Colin McCabe, a member of the Apache Kafka project management committee and an engineer at Confluent, which leverages Kafka, explained the reason for the change. ZooKeeper stores persistent cluster metadata and handles maintaining dynamic configurations and topics, as well as partitions within the topics, he said. But ZooKeeper adds an extra layer of management. Storing metadata internally within Kafka will make managing it easier and enable better guarantees around issues such as versioning, according to McCabe.

Kafka Raft, or KRaft, a protocol for internally managed metadata, will replace ZooKeeper. In KRaft mode, Kafka metadata will be stored in a distributed log. Scalability will be the main benefit, McCabe said, but management will also improve. Kafka users will no longer need to deploy a separate system to manage their Kafka clusters.

It's unclear exactly when ZooKeeper will be decommissioned, but a vote on the timeline is expected in the next week or two. The current proposal is to declare KRaft generally available in the upcoming Kafka 3.3 release. ZooKeeper would be deprecated in the release after that, and removed in Kafka 4.0.

Targeted for August, Kafka 3.3 would include options for both ZooKeeper and KRaft. The end-of-life date for ZooKeeper is undetermined. “KRaft mode is moving to production soon, very soon this year,” McCabe said. “It’s going to be a big step forward for the project.”

Presently, Kafka developers are working on full-feature parity between KRaft and ZooKeeper, which is said to be closing in. KRaft mode actually has been available since Kafka 2.8, released in April 2021, but not in production-ready status; Kafka 3.3 will be the first production-ready release. For developers accustomed to ZooKeeper, McCabe does not anticipate a steep learning curve in moving to KRaft. The same APIs are supported for developers, but operators may have a few things to learn. “Our hope is that new administrators will actually find this easier and that existing administrators will find it manageable to transition.”
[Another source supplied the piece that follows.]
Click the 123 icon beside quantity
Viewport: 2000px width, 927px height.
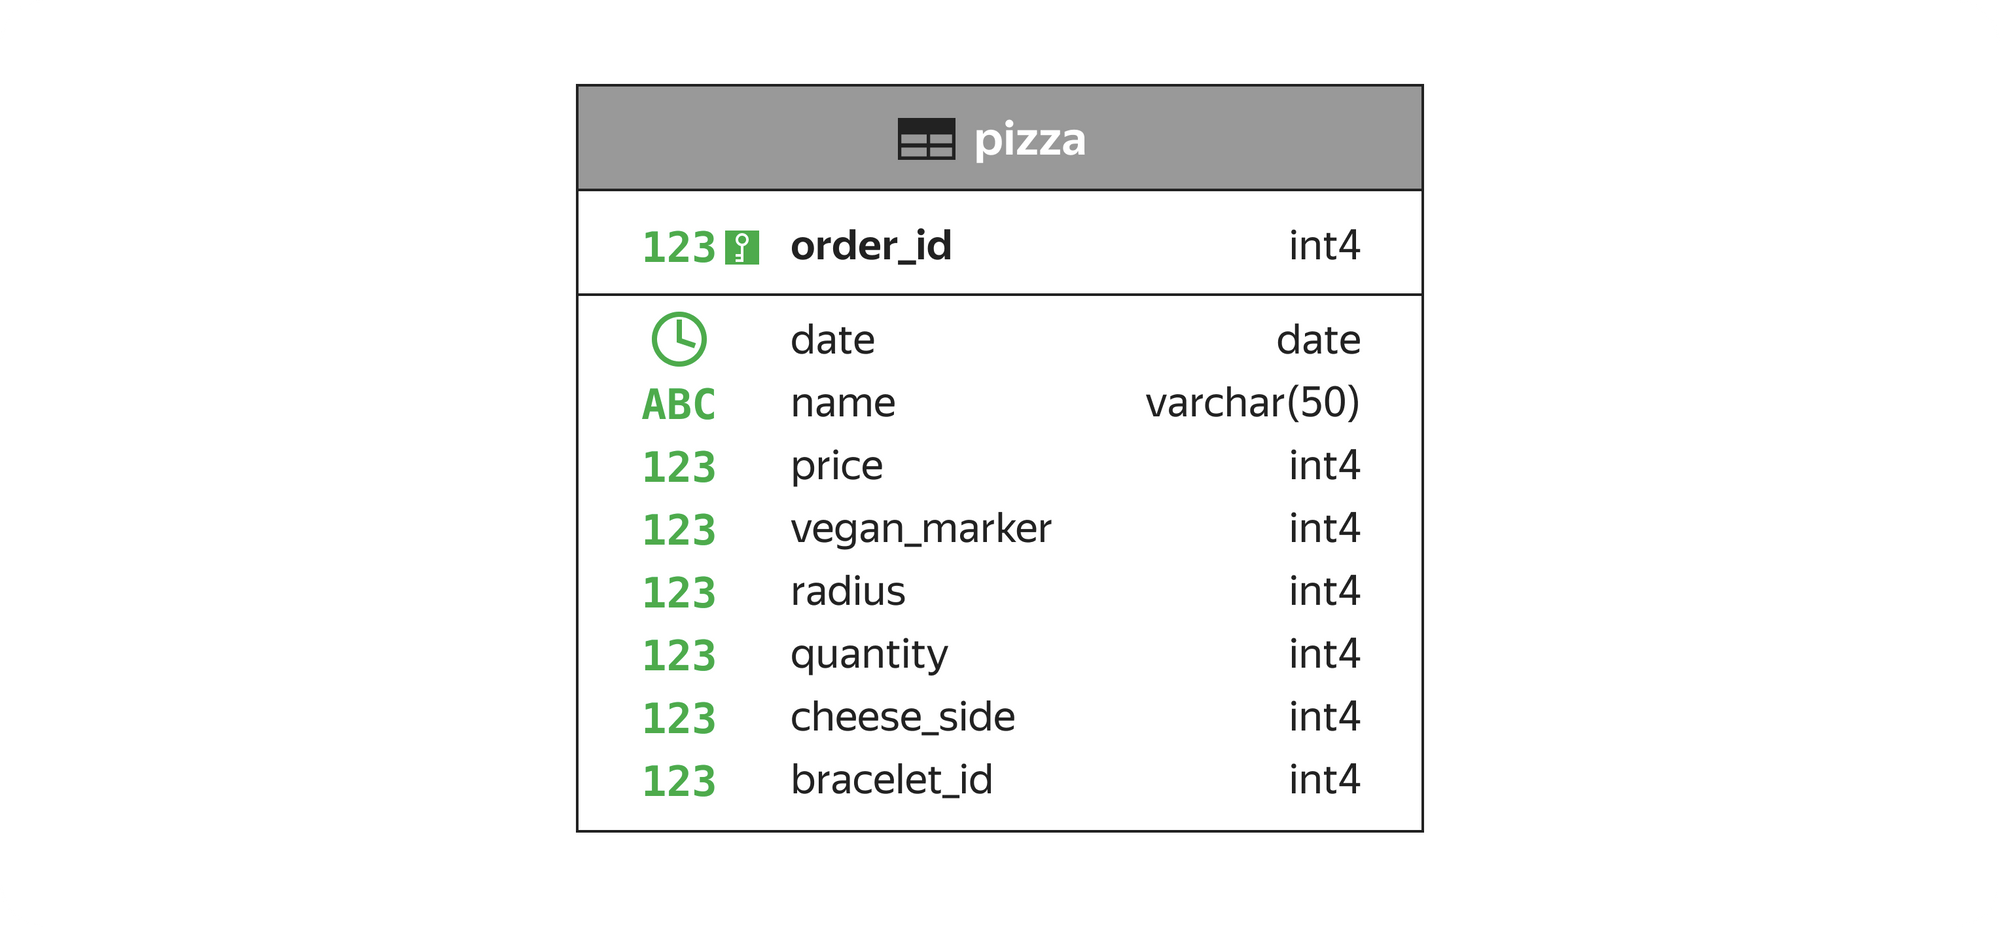(x=679, y=657)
Confluent views ZooKeeper's deprecation as an important move for the Kafka community, said Jun Rao, Kafka's co-creator and co-founder of Confluent. “It makes deployment/operation much simpler and improves the scalability by a factor of 10 because of more efficient handling of metadata. We are happy to work with the community on this work and hope that it will become production-ready soon."

More than 80% of Fortune 100 companies use Kafka, according to the Apache Software Foundation. Accessible from the Apache Kafka website, Kafka is a distributed system consisting of clients and servers communicating via a high-performance TCP protocol, with deployment on virtual machines, bare-metal hardware, and containers on-premises or in cloud environments.